In the past, Reichert himself has cited CBO reports which backed proposals he favored. For example, in a 2013 news release, he cited CBO research suggesting federal welfare programs were creating disincentives for poor families to get jobs.
Reichert was among the House Republicans who voted to pass the GOP health plan out of the House Ways and Means Committee last week.
Rep. Suzan DelBene, D-Medina, the other Washington representative on the panel, voted against advancing the bill, which would defang the Affordable Care Act’s central requirement that everyone buy health insurance by repealing tax fines on those who refuse to do so. The proposal also would replace income-based health subsidies with tax credits based on age, and would charge higher premiums for those who drop coverage for more than two months.

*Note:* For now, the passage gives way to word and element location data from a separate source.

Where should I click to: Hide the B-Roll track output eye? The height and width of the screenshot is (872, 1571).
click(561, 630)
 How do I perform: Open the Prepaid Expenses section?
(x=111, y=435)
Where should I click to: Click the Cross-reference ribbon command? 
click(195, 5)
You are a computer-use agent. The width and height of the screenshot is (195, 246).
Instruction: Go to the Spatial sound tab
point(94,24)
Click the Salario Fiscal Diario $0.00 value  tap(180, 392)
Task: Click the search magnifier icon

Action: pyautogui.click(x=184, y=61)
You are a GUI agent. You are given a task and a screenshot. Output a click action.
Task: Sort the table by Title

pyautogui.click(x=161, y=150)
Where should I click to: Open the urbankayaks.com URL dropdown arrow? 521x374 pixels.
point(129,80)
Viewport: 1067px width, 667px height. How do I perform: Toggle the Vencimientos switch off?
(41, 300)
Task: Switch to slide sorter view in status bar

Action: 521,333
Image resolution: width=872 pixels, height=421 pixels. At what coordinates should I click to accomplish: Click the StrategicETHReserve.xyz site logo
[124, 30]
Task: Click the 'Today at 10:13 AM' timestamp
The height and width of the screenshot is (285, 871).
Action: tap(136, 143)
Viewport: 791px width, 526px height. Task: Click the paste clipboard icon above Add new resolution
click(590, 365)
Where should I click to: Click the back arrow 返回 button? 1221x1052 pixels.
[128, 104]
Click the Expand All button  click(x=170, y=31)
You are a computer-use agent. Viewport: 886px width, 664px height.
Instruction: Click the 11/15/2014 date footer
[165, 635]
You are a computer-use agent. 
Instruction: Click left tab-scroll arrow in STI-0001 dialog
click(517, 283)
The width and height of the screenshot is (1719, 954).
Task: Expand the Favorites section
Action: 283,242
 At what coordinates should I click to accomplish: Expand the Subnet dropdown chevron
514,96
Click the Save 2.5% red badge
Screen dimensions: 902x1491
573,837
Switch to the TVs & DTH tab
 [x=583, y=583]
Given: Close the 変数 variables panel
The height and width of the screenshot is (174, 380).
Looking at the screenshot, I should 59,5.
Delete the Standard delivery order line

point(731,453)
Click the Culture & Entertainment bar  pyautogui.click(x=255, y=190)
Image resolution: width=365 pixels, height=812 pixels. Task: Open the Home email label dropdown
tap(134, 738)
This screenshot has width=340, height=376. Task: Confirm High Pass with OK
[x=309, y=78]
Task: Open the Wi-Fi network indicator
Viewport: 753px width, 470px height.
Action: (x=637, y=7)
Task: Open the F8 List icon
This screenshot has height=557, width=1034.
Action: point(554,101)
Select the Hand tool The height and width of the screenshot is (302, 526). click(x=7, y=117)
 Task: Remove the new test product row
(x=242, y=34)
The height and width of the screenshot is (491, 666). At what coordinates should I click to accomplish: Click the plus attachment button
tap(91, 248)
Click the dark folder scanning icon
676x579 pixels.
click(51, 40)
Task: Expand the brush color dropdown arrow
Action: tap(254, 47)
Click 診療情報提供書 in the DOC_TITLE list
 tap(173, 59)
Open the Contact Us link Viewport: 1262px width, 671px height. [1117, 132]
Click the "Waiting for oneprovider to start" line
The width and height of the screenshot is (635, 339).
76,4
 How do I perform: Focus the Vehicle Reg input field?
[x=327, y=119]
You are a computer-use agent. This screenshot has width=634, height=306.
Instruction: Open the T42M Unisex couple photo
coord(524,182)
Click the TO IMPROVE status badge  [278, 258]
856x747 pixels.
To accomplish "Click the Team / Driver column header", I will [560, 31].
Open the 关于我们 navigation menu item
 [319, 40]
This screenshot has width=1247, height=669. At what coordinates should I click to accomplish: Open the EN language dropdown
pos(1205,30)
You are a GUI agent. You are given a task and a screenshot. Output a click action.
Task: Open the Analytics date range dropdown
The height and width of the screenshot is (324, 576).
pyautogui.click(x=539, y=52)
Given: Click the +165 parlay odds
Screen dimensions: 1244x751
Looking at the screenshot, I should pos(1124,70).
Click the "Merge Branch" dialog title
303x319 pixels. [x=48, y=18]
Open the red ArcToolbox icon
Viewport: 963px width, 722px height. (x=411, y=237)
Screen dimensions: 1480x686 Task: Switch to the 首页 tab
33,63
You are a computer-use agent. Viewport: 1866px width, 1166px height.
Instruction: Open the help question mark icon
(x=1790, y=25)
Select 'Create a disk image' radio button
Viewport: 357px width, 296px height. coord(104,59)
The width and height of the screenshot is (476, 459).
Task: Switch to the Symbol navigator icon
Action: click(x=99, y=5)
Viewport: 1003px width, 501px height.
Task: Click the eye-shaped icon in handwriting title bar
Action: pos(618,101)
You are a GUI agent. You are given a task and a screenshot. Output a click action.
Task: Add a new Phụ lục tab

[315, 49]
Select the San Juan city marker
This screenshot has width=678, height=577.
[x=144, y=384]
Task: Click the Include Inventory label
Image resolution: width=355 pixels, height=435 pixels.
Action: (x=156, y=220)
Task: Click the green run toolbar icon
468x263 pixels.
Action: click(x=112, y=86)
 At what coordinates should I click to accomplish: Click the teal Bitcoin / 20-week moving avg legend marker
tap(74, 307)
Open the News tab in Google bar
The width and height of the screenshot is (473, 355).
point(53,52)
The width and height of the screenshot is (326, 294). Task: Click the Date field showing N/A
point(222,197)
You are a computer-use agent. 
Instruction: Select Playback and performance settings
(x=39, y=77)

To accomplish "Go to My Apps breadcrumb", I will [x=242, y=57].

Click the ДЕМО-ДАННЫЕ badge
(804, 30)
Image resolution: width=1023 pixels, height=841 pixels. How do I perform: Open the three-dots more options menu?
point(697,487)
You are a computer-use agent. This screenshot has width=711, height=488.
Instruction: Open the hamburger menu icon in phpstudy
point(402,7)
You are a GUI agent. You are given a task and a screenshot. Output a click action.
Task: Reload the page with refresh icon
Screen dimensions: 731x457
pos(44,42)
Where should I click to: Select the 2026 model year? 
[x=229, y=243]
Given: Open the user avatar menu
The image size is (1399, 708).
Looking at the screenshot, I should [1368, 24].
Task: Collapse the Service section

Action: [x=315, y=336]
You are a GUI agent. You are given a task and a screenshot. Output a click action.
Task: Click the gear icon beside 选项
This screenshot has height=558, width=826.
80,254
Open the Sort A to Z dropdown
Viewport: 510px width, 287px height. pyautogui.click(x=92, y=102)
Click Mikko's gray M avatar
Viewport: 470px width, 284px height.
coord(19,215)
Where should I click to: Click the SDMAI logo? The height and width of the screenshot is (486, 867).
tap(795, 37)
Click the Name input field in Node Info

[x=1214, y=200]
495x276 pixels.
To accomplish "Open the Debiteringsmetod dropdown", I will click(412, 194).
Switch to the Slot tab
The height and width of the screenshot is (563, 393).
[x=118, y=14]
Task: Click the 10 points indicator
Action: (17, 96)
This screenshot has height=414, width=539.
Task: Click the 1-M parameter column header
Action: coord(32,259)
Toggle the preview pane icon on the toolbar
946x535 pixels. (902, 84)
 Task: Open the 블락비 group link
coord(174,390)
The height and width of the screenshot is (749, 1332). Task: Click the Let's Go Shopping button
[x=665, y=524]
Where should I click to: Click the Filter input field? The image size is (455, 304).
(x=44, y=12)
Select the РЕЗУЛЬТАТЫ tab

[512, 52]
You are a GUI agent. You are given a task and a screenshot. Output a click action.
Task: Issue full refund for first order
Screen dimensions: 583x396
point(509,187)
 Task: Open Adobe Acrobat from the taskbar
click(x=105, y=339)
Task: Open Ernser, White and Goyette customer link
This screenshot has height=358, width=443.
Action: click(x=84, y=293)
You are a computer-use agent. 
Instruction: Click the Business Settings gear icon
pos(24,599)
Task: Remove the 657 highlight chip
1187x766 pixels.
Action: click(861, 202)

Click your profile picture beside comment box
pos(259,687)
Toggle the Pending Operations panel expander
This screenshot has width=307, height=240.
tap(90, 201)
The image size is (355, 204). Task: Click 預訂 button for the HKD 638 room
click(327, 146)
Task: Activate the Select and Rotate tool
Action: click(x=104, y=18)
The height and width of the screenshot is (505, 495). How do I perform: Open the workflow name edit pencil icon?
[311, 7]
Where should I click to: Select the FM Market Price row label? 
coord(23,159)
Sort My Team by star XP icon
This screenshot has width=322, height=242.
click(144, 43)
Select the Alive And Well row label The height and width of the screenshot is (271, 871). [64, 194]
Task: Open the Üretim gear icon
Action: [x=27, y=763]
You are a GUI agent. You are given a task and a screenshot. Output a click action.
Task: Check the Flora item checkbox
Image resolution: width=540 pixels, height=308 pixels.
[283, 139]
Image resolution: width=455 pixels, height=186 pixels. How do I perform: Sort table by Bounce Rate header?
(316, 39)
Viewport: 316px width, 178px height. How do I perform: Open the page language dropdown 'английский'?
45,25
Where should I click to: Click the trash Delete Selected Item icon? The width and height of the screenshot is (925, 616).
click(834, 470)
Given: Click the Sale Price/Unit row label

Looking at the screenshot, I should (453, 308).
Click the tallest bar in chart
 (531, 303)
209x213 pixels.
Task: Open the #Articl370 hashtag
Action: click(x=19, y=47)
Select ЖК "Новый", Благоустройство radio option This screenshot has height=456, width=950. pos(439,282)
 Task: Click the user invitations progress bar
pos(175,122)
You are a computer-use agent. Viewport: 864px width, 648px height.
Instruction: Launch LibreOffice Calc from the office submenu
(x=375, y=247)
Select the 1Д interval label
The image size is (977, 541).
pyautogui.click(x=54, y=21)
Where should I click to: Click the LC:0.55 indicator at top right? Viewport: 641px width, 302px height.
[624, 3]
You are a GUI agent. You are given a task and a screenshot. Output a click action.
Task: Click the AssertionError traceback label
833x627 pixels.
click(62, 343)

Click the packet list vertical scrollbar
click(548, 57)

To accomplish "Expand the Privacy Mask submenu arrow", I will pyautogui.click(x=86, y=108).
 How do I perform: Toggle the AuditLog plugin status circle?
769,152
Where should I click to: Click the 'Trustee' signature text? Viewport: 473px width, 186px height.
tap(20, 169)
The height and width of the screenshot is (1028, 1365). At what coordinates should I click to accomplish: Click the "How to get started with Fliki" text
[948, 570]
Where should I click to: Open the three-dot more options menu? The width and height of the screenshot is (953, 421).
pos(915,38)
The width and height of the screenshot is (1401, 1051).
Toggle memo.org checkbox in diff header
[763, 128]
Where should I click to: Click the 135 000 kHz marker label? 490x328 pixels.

“While some may use ‘alternative facts,’ my constituents and I live in reality. And there is no denying that the CBO score confirms this is a dangerous and irresponsible bill that threatens to destabilize our nation’s health-care system, rob millions of Americans of their health insurance and raise costs for middle-class families, seniors, women and people with disabilities,” DelBene said in a statement after the CBO report was released.
In Washington state, the proposal could cause hundreds of thousands of low-wage workers to lose coverage they gained under the Obamacare Medicaid expansion, unless the state were to come up with $1.3 billion a year in cuts or taxes to preserve it, according to state officials.